> Activity: Return the line that contains "Tap the black search magnifier button" plus every line after it to the end of the entries below, exactly as given, and stop there.

Records excerpted from a collection:
────────────────────────────────────────
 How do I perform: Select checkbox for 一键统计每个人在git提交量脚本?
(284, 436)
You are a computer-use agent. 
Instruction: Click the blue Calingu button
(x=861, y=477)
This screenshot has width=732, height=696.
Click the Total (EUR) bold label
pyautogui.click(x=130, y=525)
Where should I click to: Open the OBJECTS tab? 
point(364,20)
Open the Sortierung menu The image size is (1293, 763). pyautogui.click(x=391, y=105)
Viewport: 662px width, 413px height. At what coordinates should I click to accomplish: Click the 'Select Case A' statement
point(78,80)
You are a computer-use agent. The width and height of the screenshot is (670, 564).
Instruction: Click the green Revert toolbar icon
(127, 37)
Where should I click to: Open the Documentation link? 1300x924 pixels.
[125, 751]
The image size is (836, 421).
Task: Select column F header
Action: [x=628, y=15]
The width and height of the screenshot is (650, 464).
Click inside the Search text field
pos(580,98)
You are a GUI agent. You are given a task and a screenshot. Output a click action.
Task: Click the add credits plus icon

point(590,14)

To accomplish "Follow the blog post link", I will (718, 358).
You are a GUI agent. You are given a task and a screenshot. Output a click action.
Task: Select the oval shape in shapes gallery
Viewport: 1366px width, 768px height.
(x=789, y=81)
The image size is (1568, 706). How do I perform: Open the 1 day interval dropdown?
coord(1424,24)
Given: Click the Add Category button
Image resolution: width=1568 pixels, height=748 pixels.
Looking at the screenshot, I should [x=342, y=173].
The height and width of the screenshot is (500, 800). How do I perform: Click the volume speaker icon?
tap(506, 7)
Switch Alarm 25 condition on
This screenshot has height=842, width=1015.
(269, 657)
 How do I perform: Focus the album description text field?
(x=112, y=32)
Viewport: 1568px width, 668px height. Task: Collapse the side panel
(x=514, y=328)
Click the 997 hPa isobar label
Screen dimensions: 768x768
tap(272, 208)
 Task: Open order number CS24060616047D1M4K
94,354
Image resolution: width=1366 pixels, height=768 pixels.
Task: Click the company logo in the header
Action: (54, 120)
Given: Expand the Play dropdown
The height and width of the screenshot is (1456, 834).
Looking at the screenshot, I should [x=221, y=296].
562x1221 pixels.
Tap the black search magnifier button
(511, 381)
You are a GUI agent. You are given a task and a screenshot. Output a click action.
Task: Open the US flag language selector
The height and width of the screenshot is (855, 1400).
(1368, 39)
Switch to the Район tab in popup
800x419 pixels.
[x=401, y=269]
────────────────────────────────────────
> Solution below:
Tap the black search magnifier button
(511, 381)
You are a GUI agent. You are given a task and a screenshot. Output a click action.
Task: Open the US flag language selector
The height and width of the screenshot is (855, 1400).
(1368, 39)
Switch to the Район tab in popup
800x419 pixels.
[x=401, y=269]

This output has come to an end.